■ What you should do
Pull out every line in the listing below that contains the string "enregistrer". Case must match.

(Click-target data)
= = = = = = =
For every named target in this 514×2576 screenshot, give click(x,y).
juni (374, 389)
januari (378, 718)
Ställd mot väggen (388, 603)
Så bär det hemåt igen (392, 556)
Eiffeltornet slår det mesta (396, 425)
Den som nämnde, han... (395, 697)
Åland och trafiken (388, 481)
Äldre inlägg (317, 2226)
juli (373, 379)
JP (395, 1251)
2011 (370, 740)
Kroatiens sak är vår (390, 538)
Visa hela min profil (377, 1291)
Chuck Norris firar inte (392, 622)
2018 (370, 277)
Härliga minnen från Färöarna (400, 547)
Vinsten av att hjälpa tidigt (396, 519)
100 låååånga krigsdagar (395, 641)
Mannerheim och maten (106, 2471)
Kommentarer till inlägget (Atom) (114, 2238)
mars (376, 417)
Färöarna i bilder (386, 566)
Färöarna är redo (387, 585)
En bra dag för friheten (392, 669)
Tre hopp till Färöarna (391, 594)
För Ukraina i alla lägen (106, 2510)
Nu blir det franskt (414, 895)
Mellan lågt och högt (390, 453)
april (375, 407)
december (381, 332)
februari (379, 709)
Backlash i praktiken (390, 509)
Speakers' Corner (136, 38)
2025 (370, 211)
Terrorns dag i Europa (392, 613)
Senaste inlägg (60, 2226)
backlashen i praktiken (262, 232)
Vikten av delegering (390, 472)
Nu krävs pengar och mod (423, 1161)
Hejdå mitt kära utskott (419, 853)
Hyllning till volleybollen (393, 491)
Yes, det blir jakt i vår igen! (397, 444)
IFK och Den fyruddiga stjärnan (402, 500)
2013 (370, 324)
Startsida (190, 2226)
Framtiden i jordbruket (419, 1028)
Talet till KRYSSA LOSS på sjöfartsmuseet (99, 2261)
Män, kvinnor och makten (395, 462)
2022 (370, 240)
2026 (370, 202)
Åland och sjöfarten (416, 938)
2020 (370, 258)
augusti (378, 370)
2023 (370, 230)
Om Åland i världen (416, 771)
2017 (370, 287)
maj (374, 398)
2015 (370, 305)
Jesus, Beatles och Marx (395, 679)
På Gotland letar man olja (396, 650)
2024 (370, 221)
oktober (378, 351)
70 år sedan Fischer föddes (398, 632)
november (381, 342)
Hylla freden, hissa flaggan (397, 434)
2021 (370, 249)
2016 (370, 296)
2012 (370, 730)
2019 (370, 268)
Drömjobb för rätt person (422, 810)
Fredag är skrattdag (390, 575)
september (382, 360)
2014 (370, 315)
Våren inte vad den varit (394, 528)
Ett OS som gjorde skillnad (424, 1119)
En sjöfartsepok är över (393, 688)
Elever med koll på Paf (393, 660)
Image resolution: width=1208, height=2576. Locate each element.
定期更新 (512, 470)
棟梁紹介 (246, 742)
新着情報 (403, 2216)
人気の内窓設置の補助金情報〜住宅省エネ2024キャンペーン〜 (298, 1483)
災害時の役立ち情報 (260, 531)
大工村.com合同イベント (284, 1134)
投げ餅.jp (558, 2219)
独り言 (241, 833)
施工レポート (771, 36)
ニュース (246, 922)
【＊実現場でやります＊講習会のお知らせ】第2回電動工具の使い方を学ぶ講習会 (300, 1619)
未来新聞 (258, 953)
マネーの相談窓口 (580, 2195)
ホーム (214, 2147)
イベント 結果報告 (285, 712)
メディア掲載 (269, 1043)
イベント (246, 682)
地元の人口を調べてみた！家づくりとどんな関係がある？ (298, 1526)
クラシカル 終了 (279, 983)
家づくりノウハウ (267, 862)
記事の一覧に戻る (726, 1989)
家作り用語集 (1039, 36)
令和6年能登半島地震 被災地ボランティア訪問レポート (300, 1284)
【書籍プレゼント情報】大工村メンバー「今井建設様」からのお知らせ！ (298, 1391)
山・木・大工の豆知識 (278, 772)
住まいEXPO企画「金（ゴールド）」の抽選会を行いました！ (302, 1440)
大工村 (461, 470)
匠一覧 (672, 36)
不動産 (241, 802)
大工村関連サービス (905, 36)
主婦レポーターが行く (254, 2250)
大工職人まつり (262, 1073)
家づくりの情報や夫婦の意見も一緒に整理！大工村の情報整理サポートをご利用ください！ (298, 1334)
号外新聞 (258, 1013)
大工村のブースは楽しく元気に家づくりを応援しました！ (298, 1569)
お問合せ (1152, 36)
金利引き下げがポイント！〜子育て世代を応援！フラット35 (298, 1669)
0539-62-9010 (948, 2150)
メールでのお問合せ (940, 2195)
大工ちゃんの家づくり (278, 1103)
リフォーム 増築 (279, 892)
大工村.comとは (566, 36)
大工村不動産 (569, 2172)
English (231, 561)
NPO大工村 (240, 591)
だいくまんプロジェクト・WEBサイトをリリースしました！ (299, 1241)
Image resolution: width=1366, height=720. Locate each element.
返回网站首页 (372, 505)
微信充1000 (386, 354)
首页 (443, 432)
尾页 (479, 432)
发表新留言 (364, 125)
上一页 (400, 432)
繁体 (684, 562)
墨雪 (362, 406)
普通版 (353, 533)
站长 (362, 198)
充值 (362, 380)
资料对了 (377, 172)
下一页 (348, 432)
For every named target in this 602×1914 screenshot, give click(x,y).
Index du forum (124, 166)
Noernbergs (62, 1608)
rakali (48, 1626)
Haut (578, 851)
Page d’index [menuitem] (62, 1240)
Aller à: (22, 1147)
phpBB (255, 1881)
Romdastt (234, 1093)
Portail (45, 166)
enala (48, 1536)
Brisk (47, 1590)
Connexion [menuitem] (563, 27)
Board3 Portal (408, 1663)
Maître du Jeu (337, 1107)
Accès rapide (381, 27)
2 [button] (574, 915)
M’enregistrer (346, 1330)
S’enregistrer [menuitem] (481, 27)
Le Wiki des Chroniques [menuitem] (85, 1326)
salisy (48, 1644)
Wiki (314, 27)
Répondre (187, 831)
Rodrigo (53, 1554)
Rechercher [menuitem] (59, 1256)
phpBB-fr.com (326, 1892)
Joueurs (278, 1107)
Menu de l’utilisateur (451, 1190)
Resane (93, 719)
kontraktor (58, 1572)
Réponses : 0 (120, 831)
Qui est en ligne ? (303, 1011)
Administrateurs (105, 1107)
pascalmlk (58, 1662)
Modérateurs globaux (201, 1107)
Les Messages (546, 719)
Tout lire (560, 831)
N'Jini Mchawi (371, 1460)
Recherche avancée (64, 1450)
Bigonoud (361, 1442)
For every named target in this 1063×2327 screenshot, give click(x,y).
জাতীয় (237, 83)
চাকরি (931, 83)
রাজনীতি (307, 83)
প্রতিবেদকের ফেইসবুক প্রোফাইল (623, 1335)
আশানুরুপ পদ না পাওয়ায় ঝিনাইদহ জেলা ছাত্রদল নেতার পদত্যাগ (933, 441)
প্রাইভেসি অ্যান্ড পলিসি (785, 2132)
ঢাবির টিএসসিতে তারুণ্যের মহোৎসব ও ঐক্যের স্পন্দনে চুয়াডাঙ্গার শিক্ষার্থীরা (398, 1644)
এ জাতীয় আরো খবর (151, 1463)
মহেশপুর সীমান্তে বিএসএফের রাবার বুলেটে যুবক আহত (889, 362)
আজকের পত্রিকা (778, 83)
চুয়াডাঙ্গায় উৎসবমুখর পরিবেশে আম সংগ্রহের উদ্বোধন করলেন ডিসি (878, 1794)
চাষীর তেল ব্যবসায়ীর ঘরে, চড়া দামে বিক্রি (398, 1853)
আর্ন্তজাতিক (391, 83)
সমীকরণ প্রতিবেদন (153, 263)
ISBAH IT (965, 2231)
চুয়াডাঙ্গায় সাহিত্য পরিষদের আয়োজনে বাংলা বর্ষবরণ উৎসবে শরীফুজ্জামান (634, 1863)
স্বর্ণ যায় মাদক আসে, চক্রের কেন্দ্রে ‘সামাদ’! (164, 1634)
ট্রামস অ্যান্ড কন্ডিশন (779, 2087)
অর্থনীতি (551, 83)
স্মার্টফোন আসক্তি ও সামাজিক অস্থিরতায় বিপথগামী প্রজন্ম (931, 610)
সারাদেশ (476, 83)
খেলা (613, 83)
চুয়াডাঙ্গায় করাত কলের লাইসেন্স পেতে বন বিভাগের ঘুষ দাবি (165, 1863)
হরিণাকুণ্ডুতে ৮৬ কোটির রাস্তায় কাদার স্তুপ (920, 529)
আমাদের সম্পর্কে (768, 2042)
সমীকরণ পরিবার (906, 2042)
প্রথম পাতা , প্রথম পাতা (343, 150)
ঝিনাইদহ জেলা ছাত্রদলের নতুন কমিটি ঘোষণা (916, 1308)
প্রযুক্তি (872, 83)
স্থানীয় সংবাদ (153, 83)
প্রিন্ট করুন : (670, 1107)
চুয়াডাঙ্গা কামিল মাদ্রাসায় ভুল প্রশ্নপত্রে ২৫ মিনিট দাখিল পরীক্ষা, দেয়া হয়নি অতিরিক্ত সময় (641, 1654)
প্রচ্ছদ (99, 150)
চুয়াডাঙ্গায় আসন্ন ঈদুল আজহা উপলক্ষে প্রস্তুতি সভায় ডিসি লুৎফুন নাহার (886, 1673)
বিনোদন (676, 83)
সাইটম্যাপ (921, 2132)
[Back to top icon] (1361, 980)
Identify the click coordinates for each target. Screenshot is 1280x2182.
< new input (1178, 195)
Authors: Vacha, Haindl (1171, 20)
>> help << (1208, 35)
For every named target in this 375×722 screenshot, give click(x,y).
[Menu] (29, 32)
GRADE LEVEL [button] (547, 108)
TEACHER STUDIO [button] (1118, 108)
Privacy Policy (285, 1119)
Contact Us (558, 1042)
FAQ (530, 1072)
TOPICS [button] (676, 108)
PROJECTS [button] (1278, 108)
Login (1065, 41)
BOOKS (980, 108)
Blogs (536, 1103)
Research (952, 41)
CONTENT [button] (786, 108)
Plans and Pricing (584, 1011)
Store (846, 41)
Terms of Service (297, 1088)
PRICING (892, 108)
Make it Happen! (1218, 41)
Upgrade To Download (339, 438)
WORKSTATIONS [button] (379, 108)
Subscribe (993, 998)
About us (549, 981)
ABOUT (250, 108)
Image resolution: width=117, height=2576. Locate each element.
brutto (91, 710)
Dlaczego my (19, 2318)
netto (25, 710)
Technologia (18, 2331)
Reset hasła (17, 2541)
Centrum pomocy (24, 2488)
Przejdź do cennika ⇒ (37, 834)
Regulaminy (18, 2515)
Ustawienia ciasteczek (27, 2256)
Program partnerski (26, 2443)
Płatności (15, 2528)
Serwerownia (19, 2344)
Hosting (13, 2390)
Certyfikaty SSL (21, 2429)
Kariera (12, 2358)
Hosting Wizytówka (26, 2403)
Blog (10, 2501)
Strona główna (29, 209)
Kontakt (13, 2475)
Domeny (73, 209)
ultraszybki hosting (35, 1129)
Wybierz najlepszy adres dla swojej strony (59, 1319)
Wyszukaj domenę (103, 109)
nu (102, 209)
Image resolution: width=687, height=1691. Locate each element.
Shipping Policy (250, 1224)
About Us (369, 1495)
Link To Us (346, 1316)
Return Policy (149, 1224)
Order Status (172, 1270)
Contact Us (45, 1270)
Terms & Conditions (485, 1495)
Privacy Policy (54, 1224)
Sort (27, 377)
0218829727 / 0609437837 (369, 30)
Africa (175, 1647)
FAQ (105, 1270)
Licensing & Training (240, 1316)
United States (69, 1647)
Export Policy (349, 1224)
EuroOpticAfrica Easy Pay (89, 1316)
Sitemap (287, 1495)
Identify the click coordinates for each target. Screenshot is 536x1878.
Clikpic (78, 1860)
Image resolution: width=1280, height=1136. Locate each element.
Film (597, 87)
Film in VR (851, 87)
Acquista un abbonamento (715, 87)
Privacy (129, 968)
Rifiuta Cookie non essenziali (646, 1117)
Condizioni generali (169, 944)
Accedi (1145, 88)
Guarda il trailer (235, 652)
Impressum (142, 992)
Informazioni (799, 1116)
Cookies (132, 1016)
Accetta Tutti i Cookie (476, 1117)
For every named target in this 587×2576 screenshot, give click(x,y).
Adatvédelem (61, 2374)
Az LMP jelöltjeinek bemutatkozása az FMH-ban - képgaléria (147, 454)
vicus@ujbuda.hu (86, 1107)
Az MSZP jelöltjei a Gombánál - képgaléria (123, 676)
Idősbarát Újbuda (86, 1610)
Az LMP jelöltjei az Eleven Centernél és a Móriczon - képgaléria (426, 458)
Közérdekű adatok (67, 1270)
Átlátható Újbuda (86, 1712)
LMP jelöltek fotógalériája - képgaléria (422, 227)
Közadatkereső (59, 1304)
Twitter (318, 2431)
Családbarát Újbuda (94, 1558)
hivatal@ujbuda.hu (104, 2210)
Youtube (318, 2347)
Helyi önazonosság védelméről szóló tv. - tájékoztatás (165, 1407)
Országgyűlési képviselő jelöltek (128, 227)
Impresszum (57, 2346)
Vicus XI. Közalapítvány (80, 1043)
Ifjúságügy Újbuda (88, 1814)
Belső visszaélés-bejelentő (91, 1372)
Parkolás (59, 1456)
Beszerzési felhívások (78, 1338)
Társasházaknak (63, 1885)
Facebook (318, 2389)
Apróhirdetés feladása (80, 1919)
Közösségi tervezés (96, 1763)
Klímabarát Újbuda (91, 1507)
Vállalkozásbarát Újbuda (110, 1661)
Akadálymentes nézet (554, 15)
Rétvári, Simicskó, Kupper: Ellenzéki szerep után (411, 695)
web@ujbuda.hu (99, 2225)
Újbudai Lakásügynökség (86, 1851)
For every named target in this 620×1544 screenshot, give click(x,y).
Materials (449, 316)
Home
= = = = = = =
■ Solved problem
M’enregistrer (346, 1330)
S’enregistrer [menuitem] (481, 27)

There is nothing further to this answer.